Nous observons néanmoins que nombre de nos propositions ont été reprises par le makhzen telle que dernièrement la création d’un centre de formation pour des femmes imams et des cadres religieux. Cela fait longtemps que nous réclamions et proposions ce type de réforme.

Vous avez pris une certaine ascendance au sein de l’Adl wal ihsane. Cela pose la question de la succession à la tête de votre mouvement. Une femme leader est-il un scénario envisageable ? Les esprits sont-ils prêts pour cela ?

N.Y : Je vais parler en mon âme et conscience.
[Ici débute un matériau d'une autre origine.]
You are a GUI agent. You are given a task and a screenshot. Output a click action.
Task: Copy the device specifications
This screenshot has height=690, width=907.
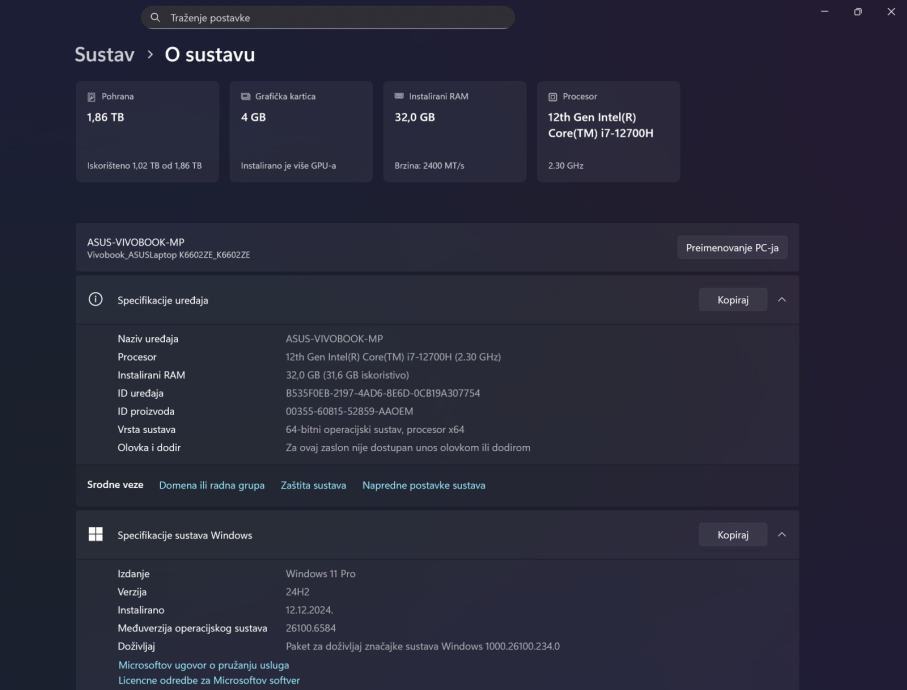click(732, 299)
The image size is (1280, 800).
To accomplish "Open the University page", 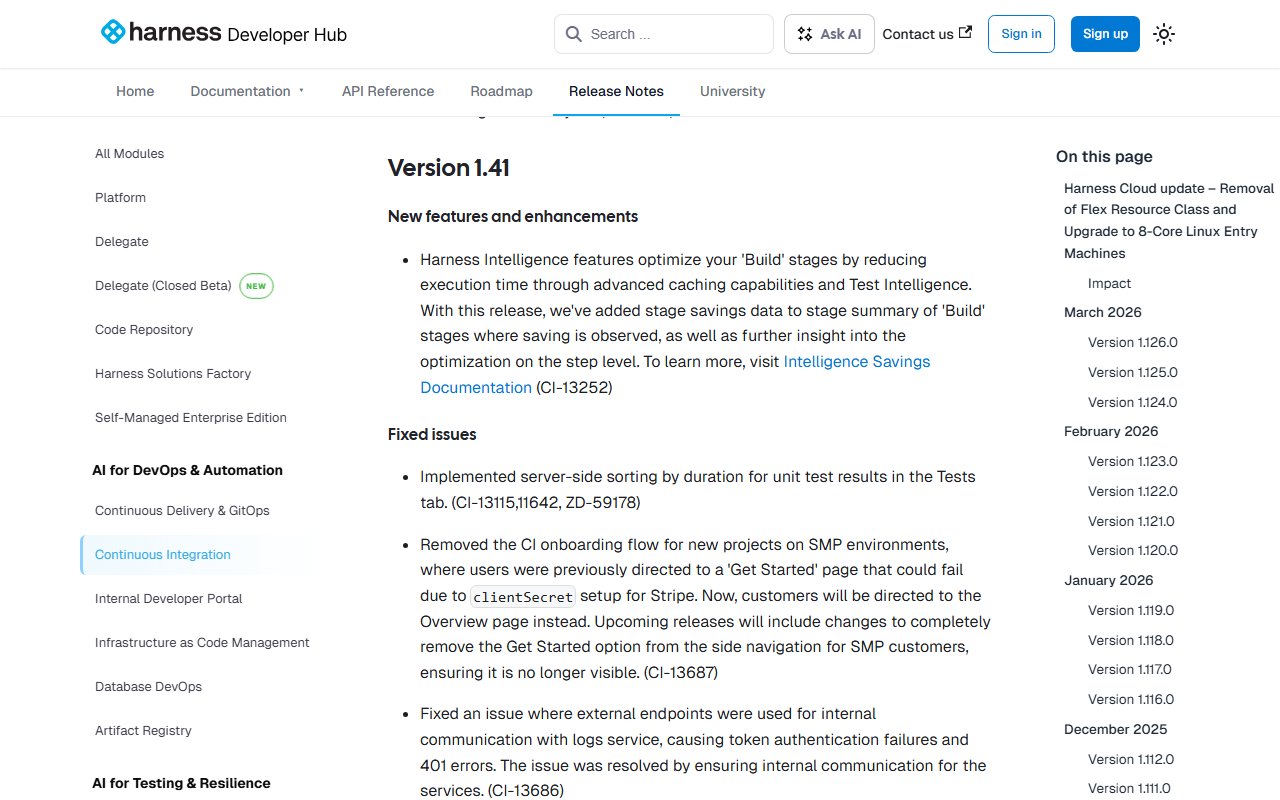I will point(732,91).
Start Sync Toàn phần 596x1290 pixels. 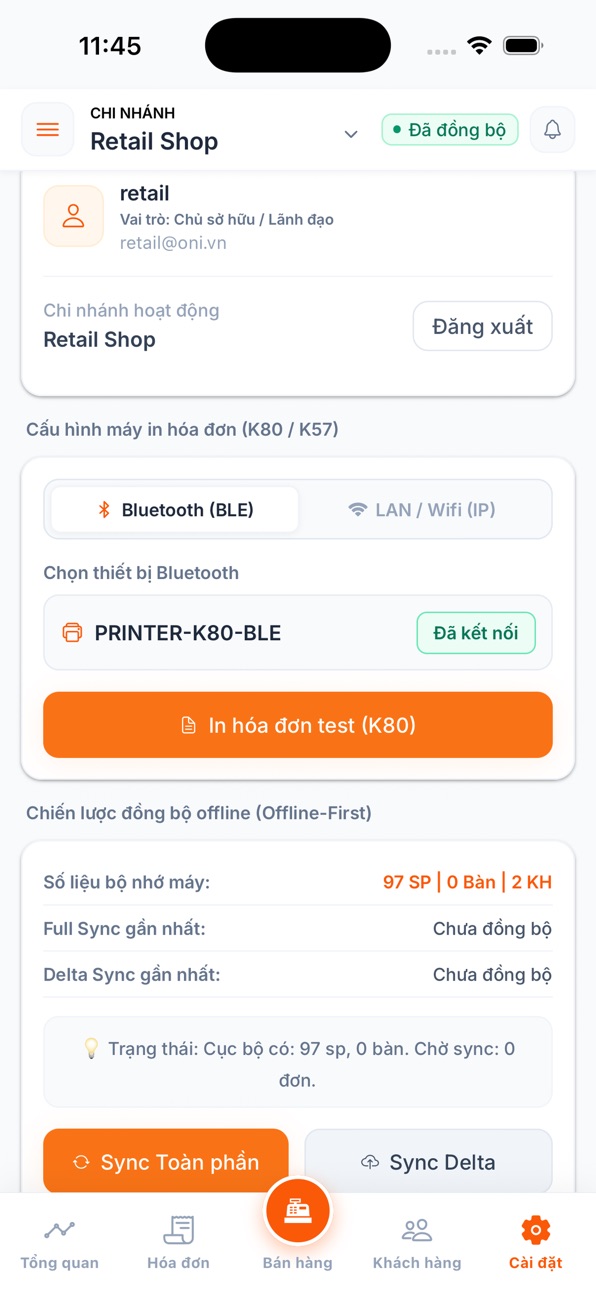[166, 1162]
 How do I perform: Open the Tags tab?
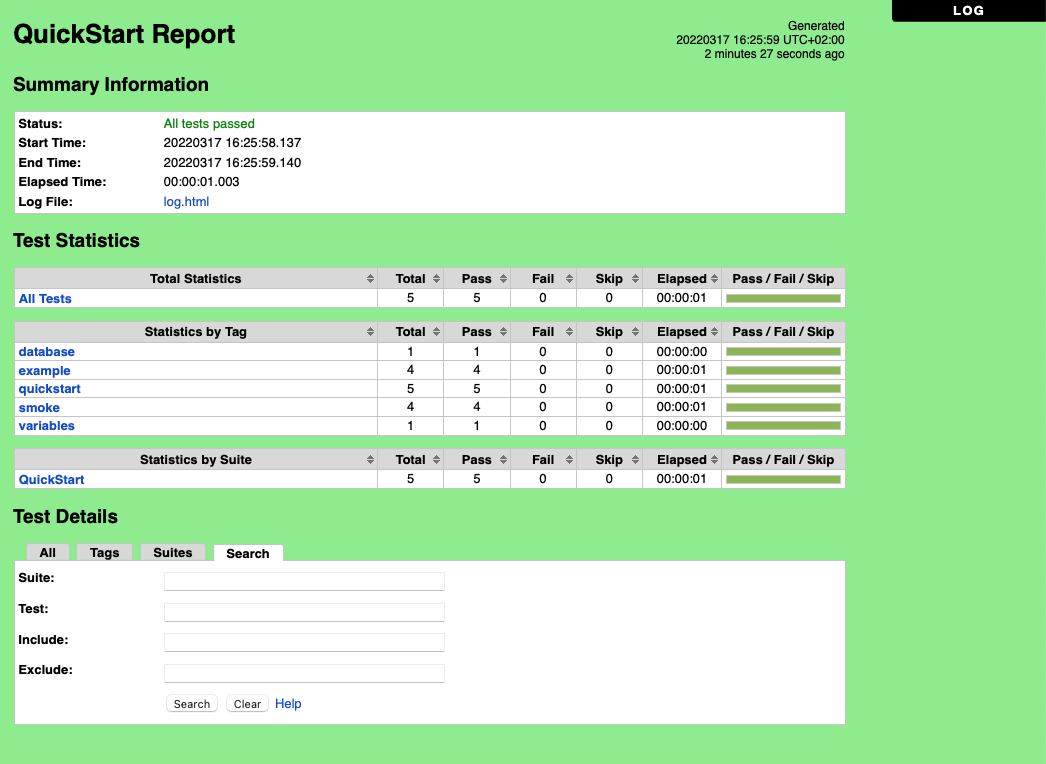click(104, 552)
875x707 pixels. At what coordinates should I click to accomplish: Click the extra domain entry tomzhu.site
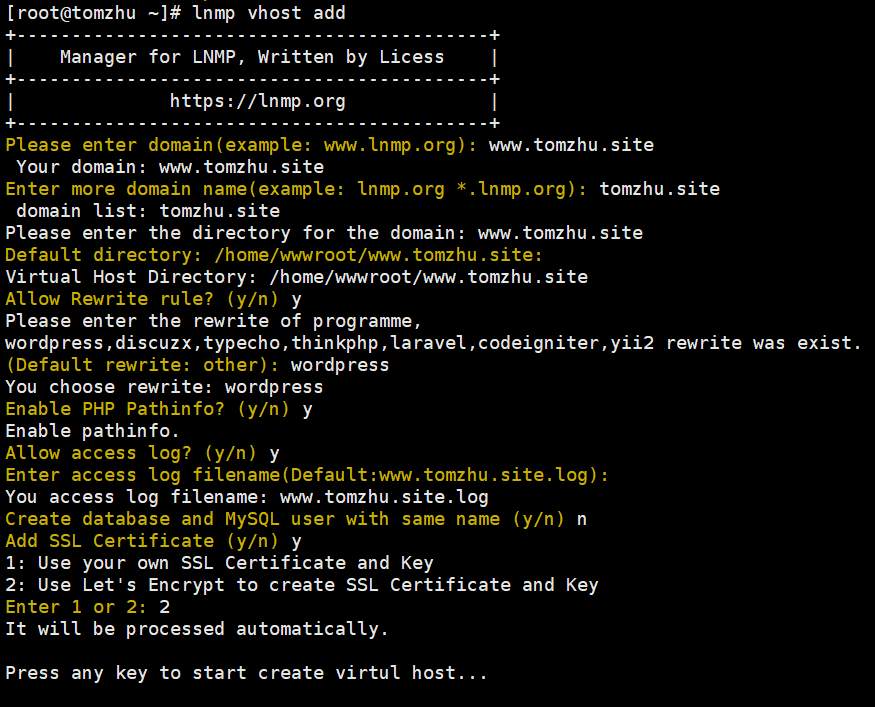(x=660, y=189)
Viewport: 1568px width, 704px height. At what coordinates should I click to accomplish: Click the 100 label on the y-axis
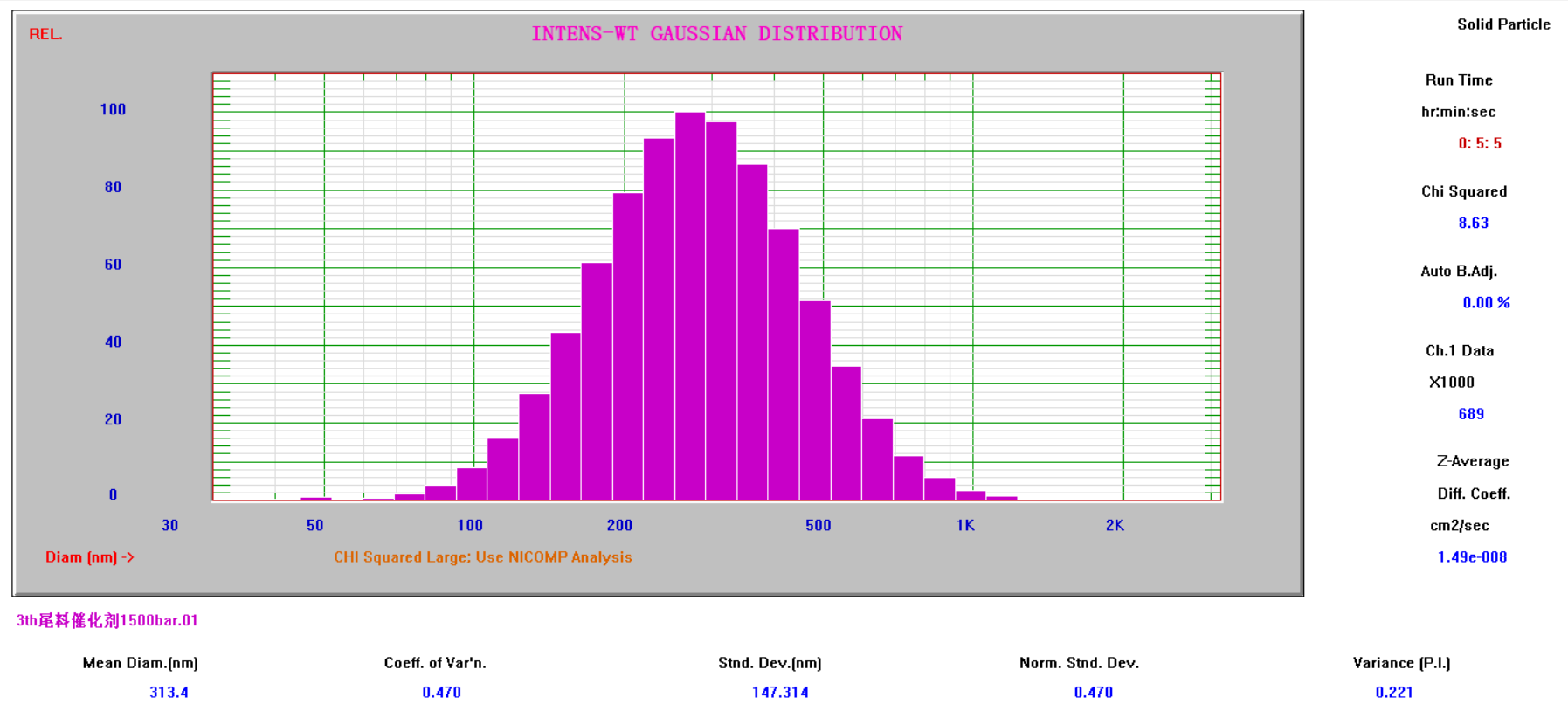click(x=113, y=109)
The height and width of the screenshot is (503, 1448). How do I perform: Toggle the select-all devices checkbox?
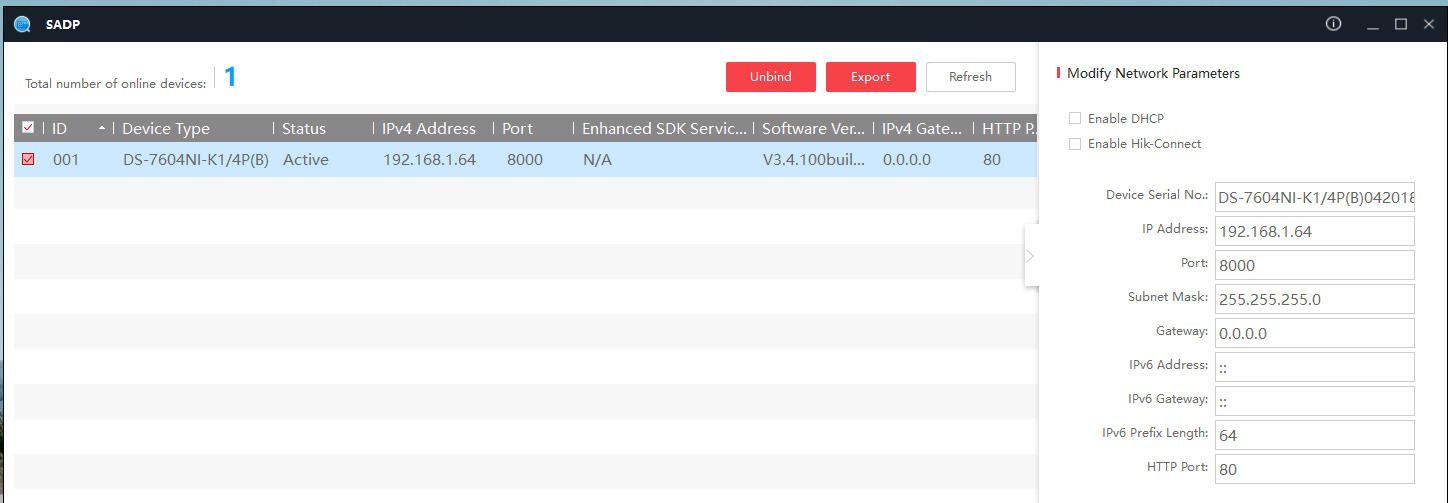click(28, 128)
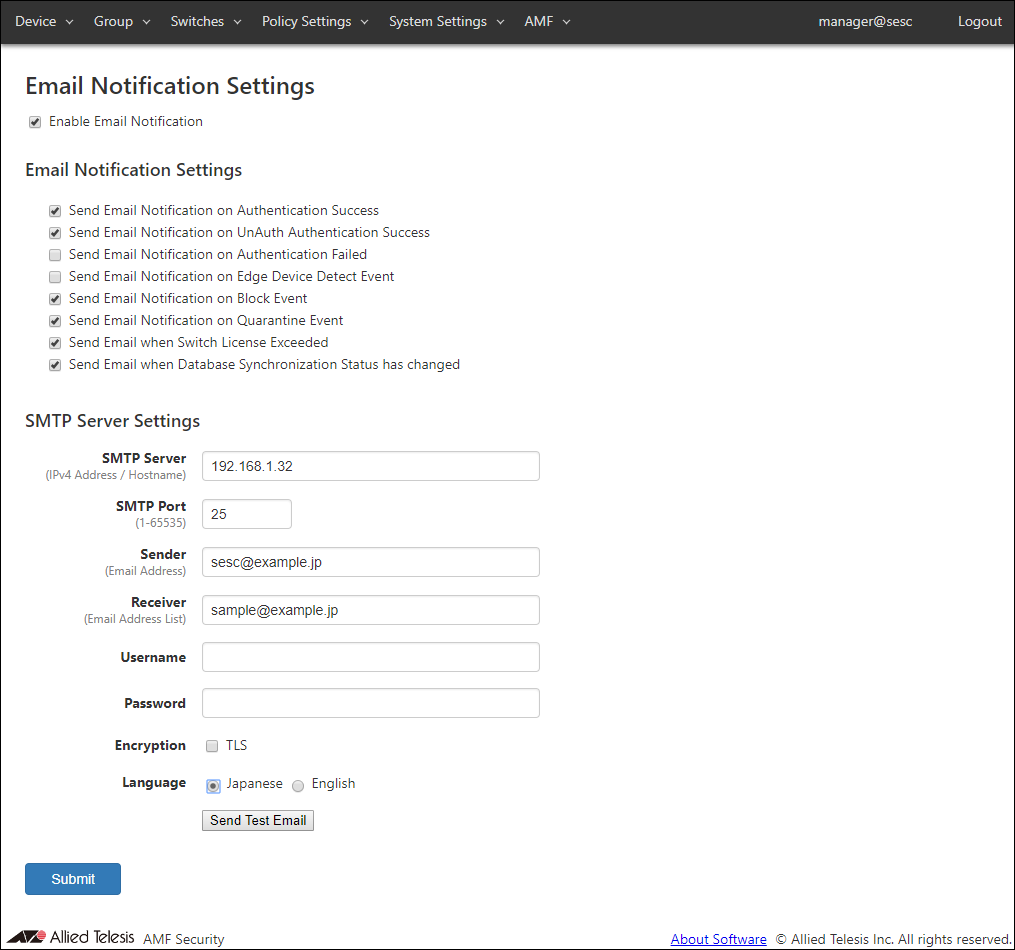Enable notification on Authentication Failed
The height and width of the screenshot is (950, 1015).
[x=55, y=255]
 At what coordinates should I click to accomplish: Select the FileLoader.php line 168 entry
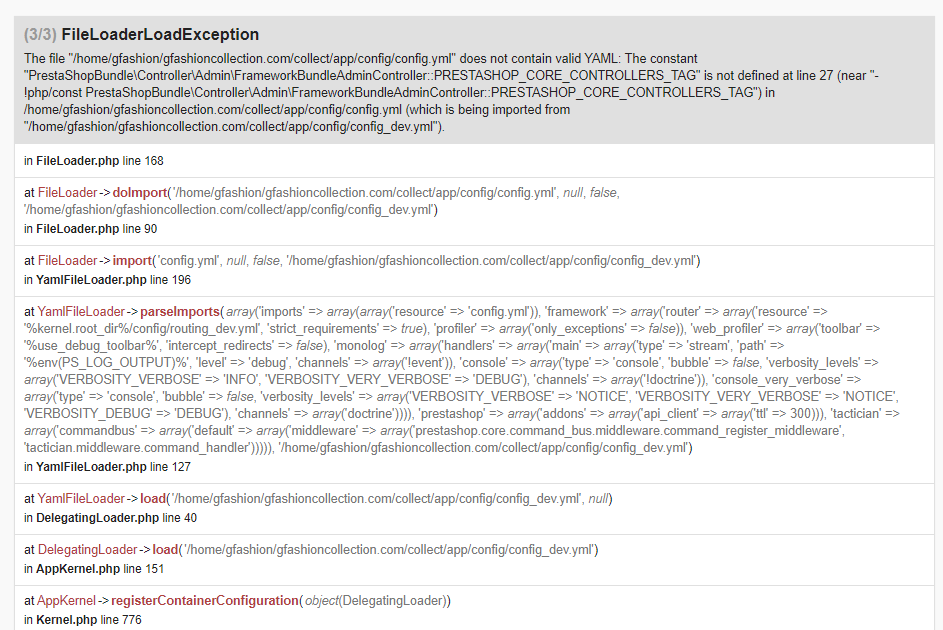94,161
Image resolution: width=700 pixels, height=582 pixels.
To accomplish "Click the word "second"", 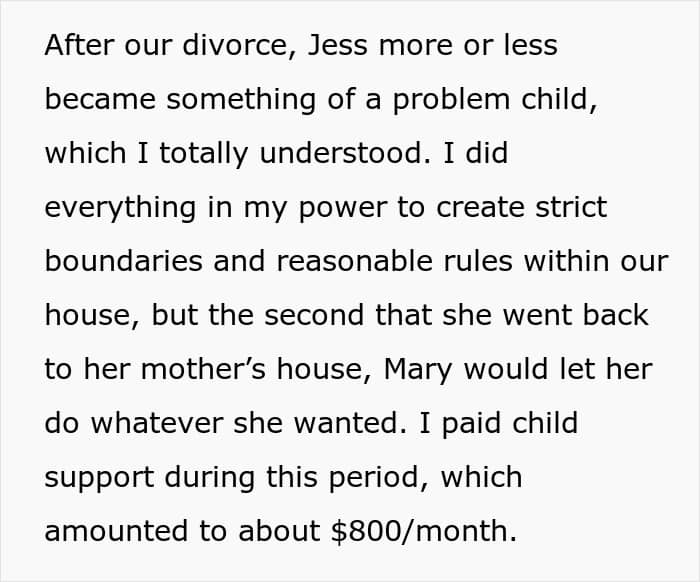I will pos(314,315).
Je n’ai aucune envie d’être à la tête du mouvement. C’est une très lourde responsabilité quant on s’inscrit dans le cadre de la spiritualité. Je ne vois pas pourquoi on reproduirait des schémas que nous critiquons et que nous fustigeons.

L’hérédité, même si on a peut-être du mérite, même si j’avais été un garçon, je pense que j’aurais beaucoup de réticence à accepter ce genre de chose. Nous reproduirions la monarchie héréditaire, ce qui n’est pas notre volonté.

Maintenant, objectivement parlant, il ne faut pas rêver. C’est un phénomène universel, une femme est très difficilement acceptée à la tête de mouvements qui sont perçus, entre autre, comme politique. On a vu qu’ici en France, Ségolène Royale, ce n’est pas encore dans la poche même après trois cent ans de démocratie.

Nous sommes parties pour avoir un héritage institutionnel. Ce seront des institutions qui hériteront du charisme de mon père. Mon père est irremplaçable dans la mesure où c’est lui le fondateur du mouvement. Tout est bien en place pour que la succession se fasse au sein d’institutions mine de rien, extrêmement démocratiques, extrêmement équilibrées.

Vous êtes de retour des Etats-Unis où vous avez milité pour l’établissement d’un partenariat entre sociétés civiles. Vous avez aussi de nombreux sympathisants en France. Quel message souhaitez-vous leur adresser ?

N.Y : J’espère sincèrement que la société civile française n’a pas totalement basculé dans la langue de bois et les lectures réductionnistes parce que quelque part, les piliers de la société civile ce sont une certaine pensée intellectuelle et je crois que cela commence à manquer terriblement au sein de la société française. Je suis extrêmement pessimiste mais je garde un espoir en pensant qu’il y a des alternatives même au sein de cette société civile française et je compte sur ces personnes qui ne sont certainement pas dénuées de sagesse et de bonne volonté.